Stored items:

====

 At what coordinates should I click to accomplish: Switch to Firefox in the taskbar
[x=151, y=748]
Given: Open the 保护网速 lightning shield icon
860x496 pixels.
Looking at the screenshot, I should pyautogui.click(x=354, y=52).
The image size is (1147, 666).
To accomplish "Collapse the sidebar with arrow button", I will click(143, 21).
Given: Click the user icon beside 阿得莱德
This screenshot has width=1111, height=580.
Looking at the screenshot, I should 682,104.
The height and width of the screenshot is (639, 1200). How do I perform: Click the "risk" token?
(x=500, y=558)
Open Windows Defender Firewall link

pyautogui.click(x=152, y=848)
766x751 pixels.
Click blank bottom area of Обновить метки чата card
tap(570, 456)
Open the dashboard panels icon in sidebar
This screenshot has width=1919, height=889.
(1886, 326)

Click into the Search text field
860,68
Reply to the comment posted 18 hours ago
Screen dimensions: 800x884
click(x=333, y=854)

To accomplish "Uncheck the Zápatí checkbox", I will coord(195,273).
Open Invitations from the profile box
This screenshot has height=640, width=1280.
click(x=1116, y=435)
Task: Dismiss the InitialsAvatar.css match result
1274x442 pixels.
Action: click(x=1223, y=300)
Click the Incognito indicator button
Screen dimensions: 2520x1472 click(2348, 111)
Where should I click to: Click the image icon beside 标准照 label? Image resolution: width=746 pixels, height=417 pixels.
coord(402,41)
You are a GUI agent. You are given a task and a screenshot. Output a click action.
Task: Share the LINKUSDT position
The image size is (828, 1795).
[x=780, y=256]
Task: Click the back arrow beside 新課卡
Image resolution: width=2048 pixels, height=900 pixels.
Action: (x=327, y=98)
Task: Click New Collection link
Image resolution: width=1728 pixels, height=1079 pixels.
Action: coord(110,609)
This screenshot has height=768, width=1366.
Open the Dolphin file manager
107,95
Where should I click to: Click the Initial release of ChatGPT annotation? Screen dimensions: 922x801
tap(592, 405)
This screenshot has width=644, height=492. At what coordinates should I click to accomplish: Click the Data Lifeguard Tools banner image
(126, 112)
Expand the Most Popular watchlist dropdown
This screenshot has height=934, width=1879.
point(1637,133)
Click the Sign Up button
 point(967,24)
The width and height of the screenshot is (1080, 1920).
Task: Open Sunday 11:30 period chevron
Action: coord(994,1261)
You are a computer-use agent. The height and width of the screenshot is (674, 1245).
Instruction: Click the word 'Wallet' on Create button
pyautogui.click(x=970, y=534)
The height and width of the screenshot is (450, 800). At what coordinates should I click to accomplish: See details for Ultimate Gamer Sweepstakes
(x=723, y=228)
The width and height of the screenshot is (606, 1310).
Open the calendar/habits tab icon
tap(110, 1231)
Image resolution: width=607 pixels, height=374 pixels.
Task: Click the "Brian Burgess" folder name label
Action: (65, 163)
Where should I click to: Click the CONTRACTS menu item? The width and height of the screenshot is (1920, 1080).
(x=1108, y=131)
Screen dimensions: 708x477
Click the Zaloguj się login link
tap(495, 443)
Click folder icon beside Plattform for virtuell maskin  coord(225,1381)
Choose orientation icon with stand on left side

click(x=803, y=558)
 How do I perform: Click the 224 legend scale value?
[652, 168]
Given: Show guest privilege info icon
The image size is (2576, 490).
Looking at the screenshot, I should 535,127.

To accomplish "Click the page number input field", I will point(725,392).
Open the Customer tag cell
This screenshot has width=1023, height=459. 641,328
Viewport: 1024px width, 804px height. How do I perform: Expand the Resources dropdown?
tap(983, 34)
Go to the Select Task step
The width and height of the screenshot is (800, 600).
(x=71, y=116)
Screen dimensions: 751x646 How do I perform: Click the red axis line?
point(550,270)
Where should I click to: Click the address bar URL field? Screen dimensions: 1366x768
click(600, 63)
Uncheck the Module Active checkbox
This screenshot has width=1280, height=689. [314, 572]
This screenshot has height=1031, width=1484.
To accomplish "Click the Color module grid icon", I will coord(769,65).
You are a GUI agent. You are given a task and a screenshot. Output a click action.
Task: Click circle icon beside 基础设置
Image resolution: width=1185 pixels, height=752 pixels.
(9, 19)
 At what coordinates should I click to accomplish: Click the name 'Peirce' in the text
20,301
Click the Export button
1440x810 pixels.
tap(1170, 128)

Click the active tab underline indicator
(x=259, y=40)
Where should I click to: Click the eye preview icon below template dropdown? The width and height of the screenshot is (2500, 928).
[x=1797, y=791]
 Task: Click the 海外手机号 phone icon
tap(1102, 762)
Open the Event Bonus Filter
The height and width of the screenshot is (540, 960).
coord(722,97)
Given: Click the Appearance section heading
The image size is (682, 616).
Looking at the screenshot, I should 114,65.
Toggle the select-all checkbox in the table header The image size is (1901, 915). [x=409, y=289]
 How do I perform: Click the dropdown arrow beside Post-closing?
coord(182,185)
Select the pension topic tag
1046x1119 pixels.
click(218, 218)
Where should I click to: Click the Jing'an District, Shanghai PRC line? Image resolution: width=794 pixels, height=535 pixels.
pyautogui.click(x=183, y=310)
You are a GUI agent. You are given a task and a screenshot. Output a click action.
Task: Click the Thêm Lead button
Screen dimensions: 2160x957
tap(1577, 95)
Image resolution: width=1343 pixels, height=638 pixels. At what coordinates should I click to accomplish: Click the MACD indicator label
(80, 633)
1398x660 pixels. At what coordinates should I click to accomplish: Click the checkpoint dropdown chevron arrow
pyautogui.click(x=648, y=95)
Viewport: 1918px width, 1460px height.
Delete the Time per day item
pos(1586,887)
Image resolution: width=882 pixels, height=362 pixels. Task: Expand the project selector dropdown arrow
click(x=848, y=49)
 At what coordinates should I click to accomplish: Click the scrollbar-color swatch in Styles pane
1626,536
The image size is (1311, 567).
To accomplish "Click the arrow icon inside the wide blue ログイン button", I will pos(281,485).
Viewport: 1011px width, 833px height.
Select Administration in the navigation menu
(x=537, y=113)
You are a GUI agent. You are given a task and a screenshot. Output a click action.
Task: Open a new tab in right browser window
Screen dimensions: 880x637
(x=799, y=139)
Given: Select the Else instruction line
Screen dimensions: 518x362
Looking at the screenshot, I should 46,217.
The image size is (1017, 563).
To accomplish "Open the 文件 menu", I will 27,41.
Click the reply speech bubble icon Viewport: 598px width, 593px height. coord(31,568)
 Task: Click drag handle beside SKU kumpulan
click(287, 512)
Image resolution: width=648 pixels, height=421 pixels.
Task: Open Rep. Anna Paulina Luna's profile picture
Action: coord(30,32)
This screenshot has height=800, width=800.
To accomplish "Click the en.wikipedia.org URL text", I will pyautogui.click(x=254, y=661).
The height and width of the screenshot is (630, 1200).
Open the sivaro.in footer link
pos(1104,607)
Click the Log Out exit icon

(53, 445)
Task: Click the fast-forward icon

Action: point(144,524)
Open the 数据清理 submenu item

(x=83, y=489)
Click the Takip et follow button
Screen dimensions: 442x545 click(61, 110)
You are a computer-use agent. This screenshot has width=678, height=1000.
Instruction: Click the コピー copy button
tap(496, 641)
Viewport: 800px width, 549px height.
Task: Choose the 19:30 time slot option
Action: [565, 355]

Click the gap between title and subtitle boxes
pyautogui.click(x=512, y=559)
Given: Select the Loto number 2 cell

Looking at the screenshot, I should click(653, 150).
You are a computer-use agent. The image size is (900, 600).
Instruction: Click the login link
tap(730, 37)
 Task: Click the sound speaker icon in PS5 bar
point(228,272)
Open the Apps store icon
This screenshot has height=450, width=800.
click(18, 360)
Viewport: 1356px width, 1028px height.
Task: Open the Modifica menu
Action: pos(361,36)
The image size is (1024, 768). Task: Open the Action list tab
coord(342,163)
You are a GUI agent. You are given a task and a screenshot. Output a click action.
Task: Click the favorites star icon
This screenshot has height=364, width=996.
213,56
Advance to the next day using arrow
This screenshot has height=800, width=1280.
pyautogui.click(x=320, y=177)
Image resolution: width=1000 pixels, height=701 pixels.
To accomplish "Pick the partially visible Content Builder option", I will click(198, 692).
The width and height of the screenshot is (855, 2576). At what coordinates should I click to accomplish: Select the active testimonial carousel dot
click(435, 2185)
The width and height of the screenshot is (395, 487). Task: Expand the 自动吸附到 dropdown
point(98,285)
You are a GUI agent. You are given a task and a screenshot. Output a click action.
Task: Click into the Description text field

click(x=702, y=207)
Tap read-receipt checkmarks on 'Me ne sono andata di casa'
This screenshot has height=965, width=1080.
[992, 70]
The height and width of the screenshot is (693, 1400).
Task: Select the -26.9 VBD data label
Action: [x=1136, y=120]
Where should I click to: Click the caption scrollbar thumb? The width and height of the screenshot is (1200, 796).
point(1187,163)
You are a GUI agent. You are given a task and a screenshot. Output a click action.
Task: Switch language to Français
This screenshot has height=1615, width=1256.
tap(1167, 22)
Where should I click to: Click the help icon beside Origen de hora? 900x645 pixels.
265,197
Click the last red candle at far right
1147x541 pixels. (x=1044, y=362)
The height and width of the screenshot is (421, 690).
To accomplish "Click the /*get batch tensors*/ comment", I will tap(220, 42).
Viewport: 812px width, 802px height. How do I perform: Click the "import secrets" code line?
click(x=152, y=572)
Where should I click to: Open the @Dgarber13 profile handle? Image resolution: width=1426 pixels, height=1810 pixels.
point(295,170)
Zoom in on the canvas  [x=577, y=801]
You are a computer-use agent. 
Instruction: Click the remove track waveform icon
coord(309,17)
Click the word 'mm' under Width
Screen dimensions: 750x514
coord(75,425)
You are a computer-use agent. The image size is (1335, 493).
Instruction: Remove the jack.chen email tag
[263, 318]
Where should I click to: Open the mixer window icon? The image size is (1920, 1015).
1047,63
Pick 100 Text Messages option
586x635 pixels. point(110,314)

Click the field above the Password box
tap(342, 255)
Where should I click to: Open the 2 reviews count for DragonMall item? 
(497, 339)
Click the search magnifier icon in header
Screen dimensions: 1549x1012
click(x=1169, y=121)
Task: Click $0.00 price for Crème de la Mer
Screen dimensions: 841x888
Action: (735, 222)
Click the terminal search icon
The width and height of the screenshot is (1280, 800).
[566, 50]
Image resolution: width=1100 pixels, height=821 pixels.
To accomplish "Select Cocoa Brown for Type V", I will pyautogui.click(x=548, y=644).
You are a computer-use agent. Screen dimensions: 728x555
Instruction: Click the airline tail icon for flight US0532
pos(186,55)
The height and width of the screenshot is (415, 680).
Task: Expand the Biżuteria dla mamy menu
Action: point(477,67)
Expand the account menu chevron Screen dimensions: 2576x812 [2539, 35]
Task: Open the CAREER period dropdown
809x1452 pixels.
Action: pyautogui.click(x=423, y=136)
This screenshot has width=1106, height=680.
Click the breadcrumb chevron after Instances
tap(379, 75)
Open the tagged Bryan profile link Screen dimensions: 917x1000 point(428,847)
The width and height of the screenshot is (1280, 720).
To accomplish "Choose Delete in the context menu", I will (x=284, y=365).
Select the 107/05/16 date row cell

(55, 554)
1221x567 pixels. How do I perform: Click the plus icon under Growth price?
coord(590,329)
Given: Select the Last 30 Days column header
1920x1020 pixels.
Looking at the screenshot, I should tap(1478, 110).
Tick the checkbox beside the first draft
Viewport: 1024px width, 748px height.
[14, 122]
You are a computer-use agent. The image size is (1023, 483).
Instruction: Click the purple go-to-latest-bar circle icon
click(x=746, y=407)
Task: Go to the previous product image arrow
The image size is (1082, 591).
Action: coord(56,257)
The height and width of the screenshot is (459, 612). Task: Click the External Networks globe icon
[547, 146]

====

> **EXERCISE PROMPT**
Starting at the line that has "The width and height of the screenshot is (855, 2576)." and ending at the line that has "The height and width of the screenshot is (421, 690).", please write out the lines above exactly, leaving out all others.

> **ANSWER TO THIS EXERCISE**
The width and height of the screenshot is (855, 2576). At what coordinates should I click to accomplish: Select the active testimonial carousel dot
click(435, 2185)
The width and height of the screenshot is (395, 487). Task: Expand the 自动吸附到 dropdown
point(98,285)
You are a GUI agent. You are given a task and a screenshot. Output a click action.
Task: Click into the Description text field

click(x=702, y=207)
Tap read-receipt checkmarks on 'Me ne sono andata di casa'
This screenshot has height=965, width=1080.
[992, 70]
The height and width of the screenshot is (693, 1400).
Task: Select the -26.9 VBD data label
Action: [x=1136, y=120]
Where should I click to: Click the caption scrollbar thumb? The width and height of the screenshot is (1200, 796).
point(1187,163)
You are a GUI agent. You are given a task and a screenshot. Output a click action.
Task: Switch language to Français
This screenshot has height=1615, width=1256.
tap(1167, 22)
Where should I click to: Click the help icon beside Origen de hora? 900x645 pixels.
265,197
Click the last red candle at far right
1147x541 pixels. (x=1044, y=362)
The height and width of the screenshot is (421, 690).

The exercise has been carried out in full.